Entradas del conjunto de datos:
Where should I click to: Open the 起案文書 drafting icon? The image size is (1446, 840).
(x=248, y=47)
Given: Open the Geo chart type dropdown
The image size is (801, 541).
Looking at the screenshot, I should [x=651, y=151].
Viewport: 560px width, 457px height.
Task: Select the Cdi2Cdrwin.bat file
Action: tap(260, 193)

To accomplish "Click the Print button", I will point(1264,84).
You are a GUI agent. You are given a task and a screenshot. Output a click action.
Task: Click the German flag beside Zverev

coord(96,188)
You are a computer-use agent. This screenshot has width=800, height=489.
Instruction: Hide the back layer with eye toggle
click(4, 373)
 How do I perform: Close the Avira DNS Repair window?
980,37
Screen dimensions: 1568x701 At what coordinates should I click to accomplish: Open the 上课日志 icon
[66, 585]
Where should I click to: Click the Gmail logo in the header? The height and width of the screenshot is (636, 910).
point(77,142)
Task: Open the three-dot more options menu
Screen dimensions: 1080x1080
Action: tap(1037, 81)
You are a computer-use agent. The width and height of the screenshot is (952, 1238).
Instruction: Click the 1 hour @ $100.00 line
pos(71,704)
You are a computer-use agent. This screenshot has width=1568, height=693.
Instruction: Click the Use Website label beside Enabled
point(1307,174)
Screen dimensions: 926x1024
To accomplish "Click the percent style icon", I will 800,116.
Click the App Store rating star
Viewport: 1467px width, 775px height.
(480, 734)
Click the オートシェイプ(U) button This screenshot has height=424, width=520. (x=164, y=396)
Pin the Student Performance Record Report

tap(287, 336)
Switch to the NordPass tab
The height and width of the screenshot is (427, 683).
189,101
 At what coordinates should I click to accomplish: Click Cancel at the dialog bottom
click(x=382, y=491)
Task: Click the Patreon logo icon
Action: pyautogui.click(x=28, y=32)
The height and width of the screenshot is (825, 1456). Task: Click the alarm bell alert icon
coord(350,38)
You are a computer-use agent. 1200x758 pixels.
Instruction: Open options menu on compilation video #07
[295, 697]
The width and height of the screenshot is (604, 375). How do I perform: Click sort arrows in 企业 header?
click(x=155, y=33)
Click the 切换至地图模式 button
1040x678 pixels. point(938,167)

Instrucciones a seguir | Cambia "computer-use agent" por "GUI agent" en las líneas de los registros comprendidas entre la que contiene "has width=1568, height=693." y el final de los registros, ambos extremos incluidos, sin modificar nada más. Reproduce solo esas líneas.

Solución detallada |
You are a GUI agent. This screenshot has width=1568, height=693.
Instruction: Click the Use Website label beside Enabled
point(1307,174)
Screen dimensions: 926x1024
To accomplish "Click the percent style icon", I will 800,116.
Click the App Store rating star
Viewport: 1467px width, 775px height.
(480, 734)
Click the オートシェイプ(U) button This screenshot has height=424, width=520. (x=164, y=396)
Pin the Student Performance Record Report

tap(287, 336)
Switch to the NordPass tab
The height and width of the screenshot is (427, 683).
189,101
 At what coordinates should I click to accomplish: Click Cancel at the dialog bottom
click(x=382, y=491)
Task: Click the Patreon logo icon
Action: pyautogui.click(x=28, y=32)
The height and width of the screenshot is (825, 1456). Task: Click the alarm bell alert icon
coord(350,38)
You are a GUI agent. 1200x758 pixels.
Instruction: Open options menu on compilation video #07
[295, 697]
The width and height of the screenshot is (604, 375). How do I perform: Click sort arrows in 企业 header?
click(x=155, y=33)
Click the 切换至地图模式 button
1040x678 pixels. point(938,167)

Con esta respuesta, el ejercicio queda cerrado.